野外研修まで
すみません遅くなりました。
さて、冒険者ギルドで登録を済まし、晴れてFランク(見習い)冒険者になれた訳だが、Eランクに上がる為にFランクの依頼をさっさと五件こなさないといけないが何の依頼を受ければいいんだろう?
分からんから、分かる人に聞いてみるか。
「リカーゲザさん、早速何か依頼を受けようと思うんですが、何か良い依頼ってあります」
「そうですね、Fランクの依頼は登録された方の体力が有るかどうかの確認と鍛える事が目的ですから報酬の方は違いは殆ど有りません」
報酬の事じゃないんだが普通は、そう思うか。
「ですから、得意な事を言って頂ければ、それを活かせる依頼を上げさせて頂きますが、できれば全部バラバラの内容にしていただくと、冒険者ギルドとすればありがたいんです」
「それはどうしてですか?」
「そうですね、例えば金属製錬所のインゴットを運ぶ仕事だけなら筋力がある事が分かりますが体力が有るか分かれません、逆に手紙の配達だけなら走り続ける体力があるのが分かりますが筋力が有るか分かりません」
まあ、そうだな、筋力と体力じゃあ、全然違うからな。
「冒険者ギルドとしては筋力や体力があることも証明して欲しいんです」
「なら、Eランクの昇格試験の受験資格の条件を変えればいいんじゃないですか」
「一時期そうしていたらしいんですが、達成できなくて冒険者を辞めてしまう方が多かったので、今の条件に成ったそうです」
昔の条件を達成できないなら冒険者に成るのを諦めた方が良いように思うが俺も身体強化が使えないと達成するのに時間が掛かりそうだ。
身体強化が使えないと昔の条件は難しいか。俺のように最初から身体強化を使える人はごく僅かだろうし。
まあ、冒険者ギルドが納得しているなら良いか、別に俺には関係ないし。
さて、自分で選ぶのもめんどくさいし、俺がソロで活動しても大丈夫という事を証明する為にも依頼をリカーゲザに選んで貰うか。
「分かるました、ありがとう御座います。それで依頼なんですがリカーゲザさんに選んで貰っていいですか」
「それは構いませんがいいですか?」
「構いません、ソロで活動するんです能力が平均以上あるところを見せますよ」
リカーゲザは困った顔をしながら、魔導パソコンを操作して紙に俺に受けさせる依頼を書き出していく。
「能力を示してくれるのは嬉しいんですが、それでもパーティを組んでくれた方がありがたいんですが。―――それでは依頼の方ですが、まず一つめアンニー製錬所のインゴット運びです、この依頼書をアンニー製錬所の方に渡して指示に従ってください」
インゴットの持ち運びか、身体強化が使えないと出来なさそうなのを初っ端から振って来たな。期限は無いが当然、達成されるまで報酬も無しか。
「いきなり、しんどそうなのを振ってきますね」
「止めておきますか?」
「いえ、大丈夫です。それで他の依頼は何ですか」
「Fランクの方は依頼を一つしか受けられませんから、他は今の依頼を達成した後にお知らせします」
他の依頼の内容は明かさなか。まあ良いか、よっぽど特殊じゃない限り失敗しないだろう。
それからリカーゲザにアンニー製錬所の場所を聞き冒険者ギルドから出る。
冒険者ギルドから出ると太陽の位置を確認する。夕方と言うには早いが今から仕事をするには遅すぎる時間だな。
今日はアンニーを見回って、仕事は明日からにするか。
それから依頼をこなし五日間があっと言う間に過ぎていった。
俺がこなした依頼はアンニー製錬所のインゴットの持ち運び、手紙の配達、引越しの手伝い、食堂兼酒場の雑用、冒険者ギルドの素材解体の手伝い。

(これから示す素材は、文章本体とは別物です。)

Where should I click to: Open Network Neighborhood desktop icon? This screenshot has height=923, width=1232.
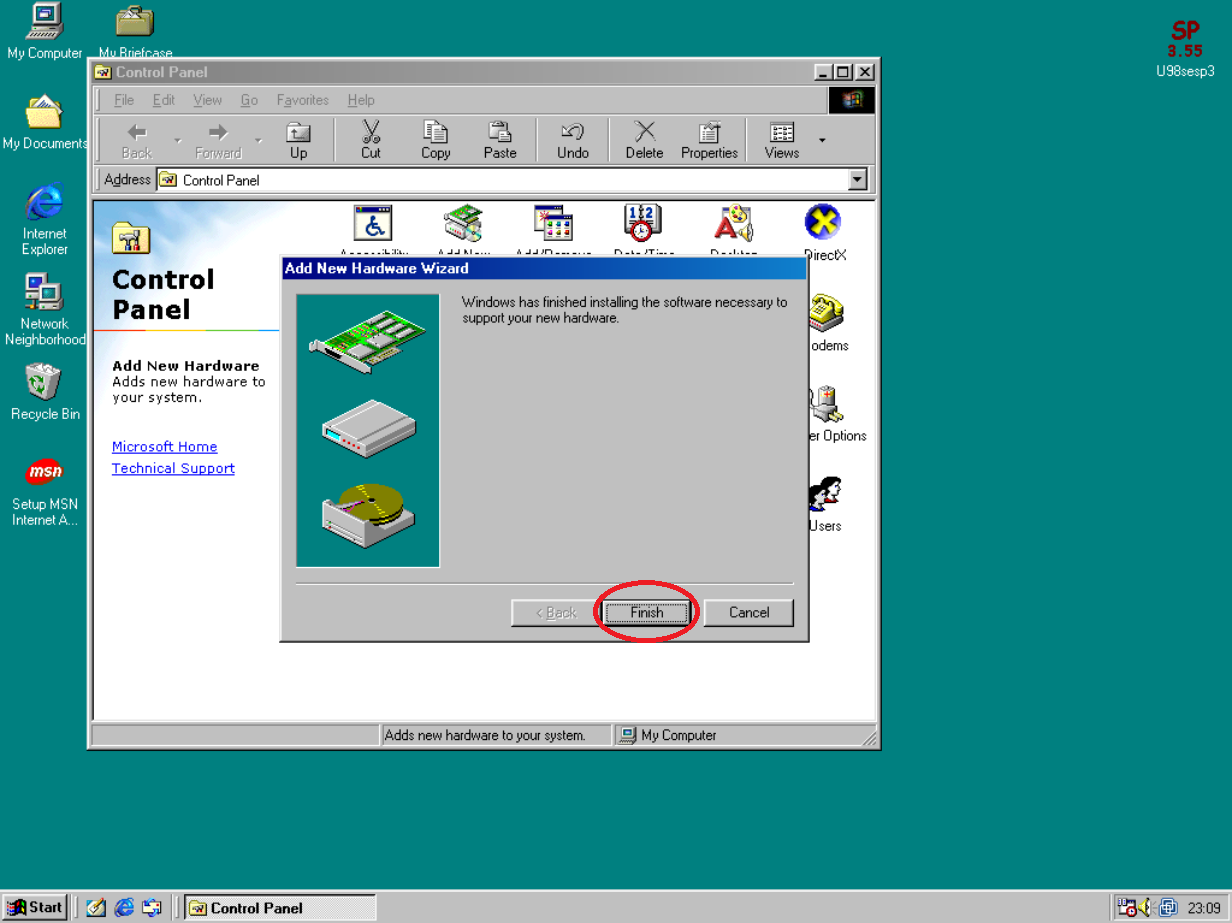pos(44,300)
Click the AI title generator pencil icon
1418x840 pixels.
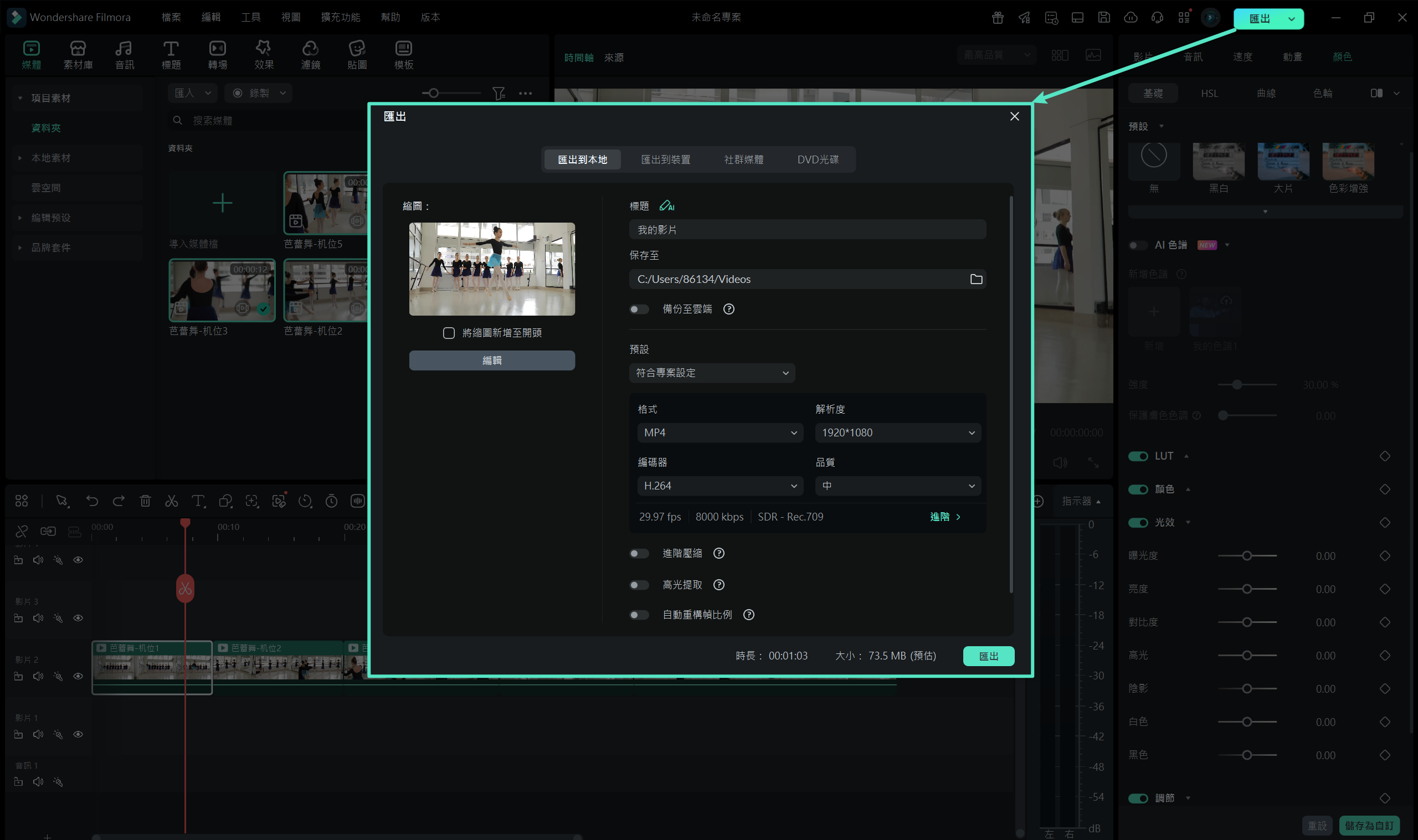tap(667, 206)
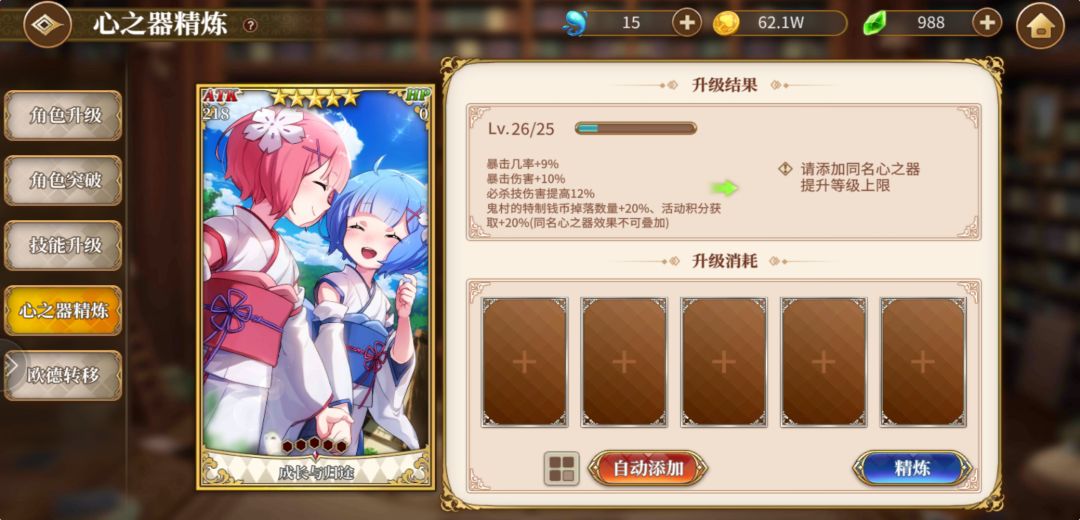1080x520 pixels.
Task: Switch to 角色升级 tab
Action: pyautogui.click(x=63, y=115)
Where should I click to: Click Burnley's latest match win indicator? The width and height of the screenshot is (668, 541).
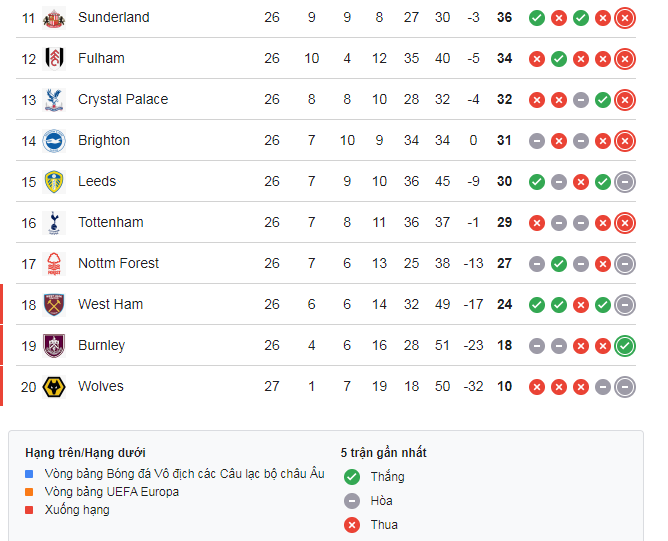(x=625, y=346)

どれも一日で済ましたので五日間で終わったが、どの依頼も、それなりに苦労した。
まず、インゴットの持ち運びだが、インゴットに対して俺の体重が軽いせいか身体強化を使い持ち上げても、身体がふらつき持ち運びに苦労して、手紙の配達は都市内の地理がまだ分かっていないので、何度も道に迷い、人に道を聞きながら配達をした。
引越しの手伝いは、重い物を持ち運ぶのがメインでインゴットの持ち運びと同じだと思っていたが、狭い通路を通り、家具を設置していくので、家具を壁にぶつけて傷がつけないように、しないといけないので神経を使い疲れた。

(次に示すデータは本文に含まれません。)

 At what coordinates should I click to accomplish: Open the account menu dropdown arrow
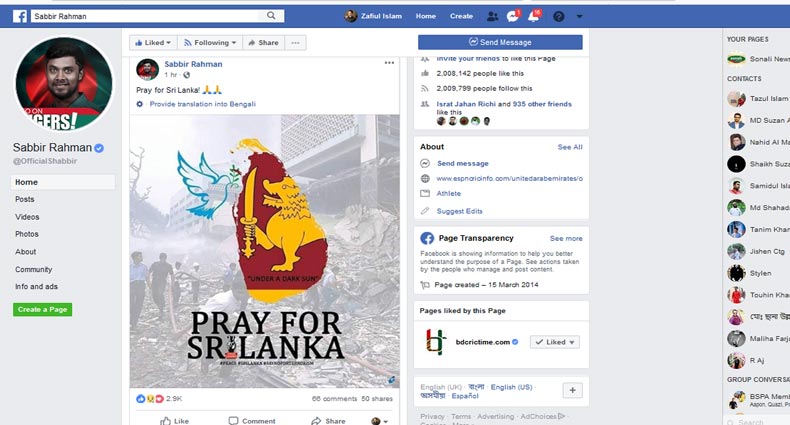pyautogui.click(x=579, y=17)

食堂兼酒場の雑用、この依頼は一日仕事をすれば必ず報酬がもらえるが、達成しているどうかは店主が判断するので一切、手が抜けない。食料、酒樽の持ち運び、大量の薪割り、テーブルに突っ伏した酔っ払いを移動させるなど休憩無しで仕事をする嵌めになり、酒・汗臭い酔っ払いを移動させる時は(消臭)の魔術を使わないと臭いで悶絶していただろう。

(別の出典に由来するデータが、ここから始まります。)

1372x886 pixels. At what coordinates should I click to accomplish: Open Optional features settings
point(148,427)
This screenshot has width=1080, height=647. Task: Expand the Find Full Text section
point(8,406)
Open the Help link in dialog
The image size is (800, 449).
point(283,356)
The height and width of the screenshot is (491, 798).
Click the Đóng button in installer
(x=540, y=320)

そして最後に冒険者ギルド素材解体の手伝いなのだが、野犬や熊などをノキ村に居たときから解体していたので解体するのも、手伝うのも問題ないのだか、一体何処から俺が解体が出来ると分かったんだ。
リカーゲザは俺が解体を出来るとわかっていたみたいで、解体が出来る出来ないの確認も取らず、依頼を受けるか受けないかのみ聞いてきた。解体できる事を何故知っているかリカーゲザに聞いてみると、ギルドマスターにザーインから手紙が届いていたらしい。
ザーインが居た当時はサブマスターをやっていた人が、前ギルドマスターが引退するとギルドマスターに就任して今現在指揮を振るっている。
ザーインの手紙には俺の簡単なプロフィールが書いてあり、面倒を見てやって欲しいと書いてあったらしい。
過保護な気もするが命の危険が常に関わってくる仕事なので仕方が無いのかな、ギルドマスターに魔力量がバレたのは少し痛いが何かあれば味方になってくれみたいなので良しとする。パーティやクランを勧めて来なければ良いのだが。
リカーゲザも昔、ザーインに命を助けられた事があり―――ザーイン本人は助けた事を知らないらしい―――それを知っているギルドマスターがリカーゲザに教えたそうだ本人ではないが、恩返しで困っている事が有れば力になってくれると約束してくれた。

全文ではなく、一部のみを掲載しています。